When you sit down to write a poem, it often feels like you have to convey some universal truth for your work to be worthwhile. It can be tempting to make your writing broad and expansive to ensure that as many people as possible can relate to it; when I started writing poetry, much of my work focused on abstract concepts, and the imagery I used was very general. As a result, most of my poems fell flat–I could feel that something was missing.
Work centered on broad, abstract ideas can be effective; poems like “The Second Coming” by W.B. Yeats or “Still I Rise” by Maya Angelou come to mind. As I’ve written and read more and more poetry over time, however, I’ve found that often the poems that impact me the most aren’t the ones that attempt to tackle the deepest questions or issues, but ones that focus on brief moments or concrete objects and draw their emotional core from them.
Take “Meditation on a Grapefruit” by Craig Arnold, for instance. The poem zooms in on a single moment: a person preparing a grapefruit for breakfast, which Arnold documents with a reverent tone. Combining vivid, unconventional imagery with simile and metaphor in lines like a cloud of oil / misting out of its pinprick pores / clean and sharp as pepper allows readers who are familiar with the act Arnold describes to view it through a new lens while those who aren’t familiar still get a solid understanding. The only real abstraction comes in the final lines: a little emptiness / each year a little harder to live within / each year a little harder to live without, and it feels earned.
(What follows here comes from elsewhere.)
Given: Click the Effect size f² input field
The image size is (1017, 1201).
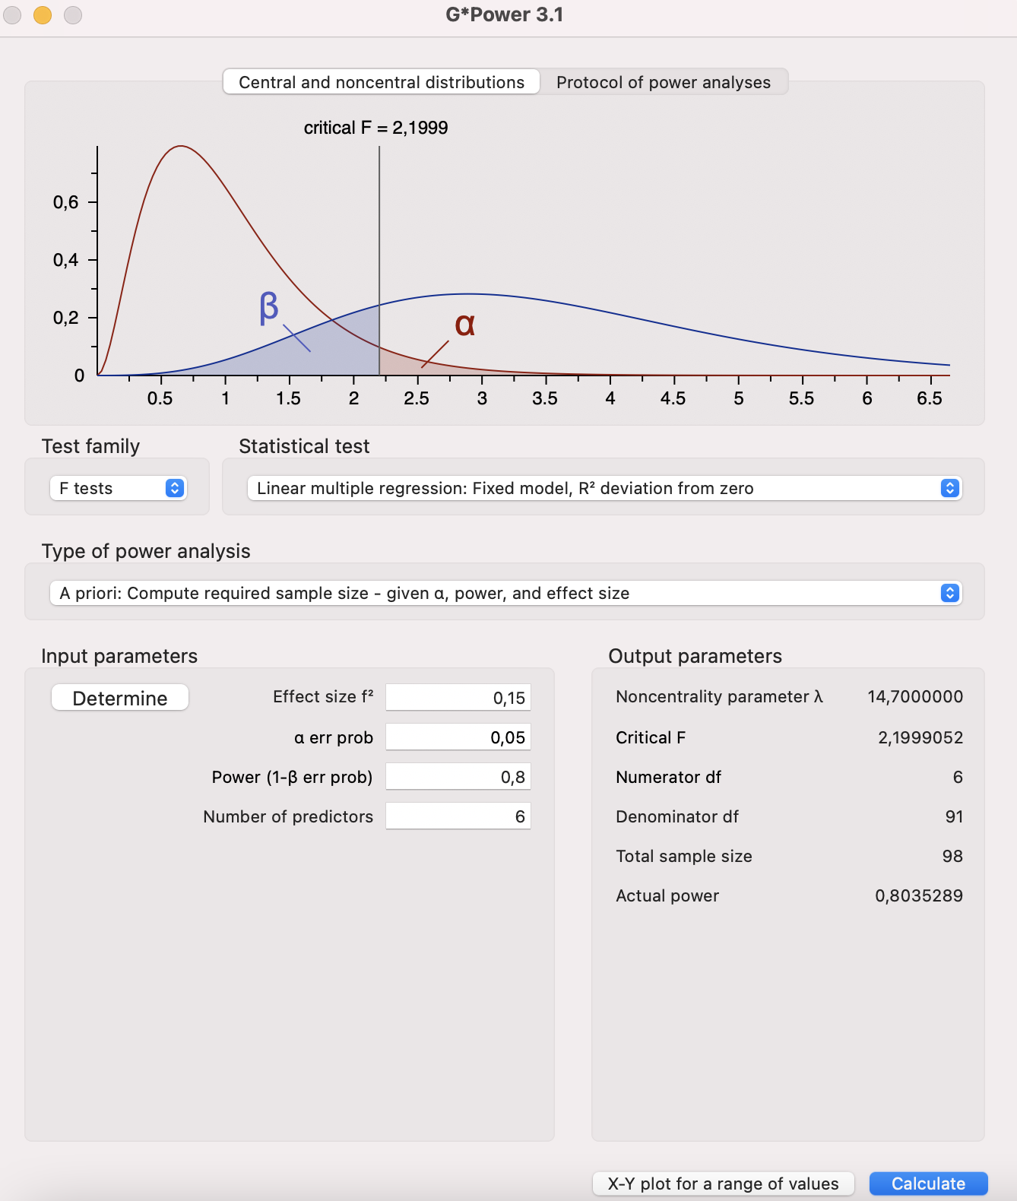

It’s a culmination of the idea of living in the moment that’s been implicitly present throughout the poem. At the same time, this excerpt betrays a sense of discomfort with the fact that the speaker did so much to prepare the grapefruit only to eat it. It’s a confrontation with the void that so many feel. These layers of meaning can be gleaned from just a pair of lines because of the intimate imagery that sets them up.
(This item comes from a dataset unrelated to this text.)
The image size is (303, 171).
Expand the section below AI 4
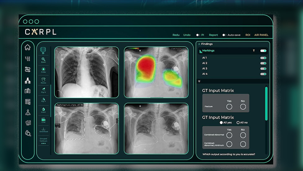pyautogui.click(x=199, y=81)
In effect, Arnold appeals to a wide range of readers while writing about a specific experience; he uses particular details to grasp a universal idea. Using this technique isn’t the only way to write a good poem, and it certainly doesn’t guarantee one. Still, the poems that I keep coming back to, whether I’m reading for Levitate or on my own, are the ones that focus on small moments. It’s also a great way for new poets to find inspiration, too. When I started to focus my poetry on these images, I found that my work became easier for others to relate to. Even if this style of poetry doesn’t end up being right for you, trying it is a great way to broaden your horizons.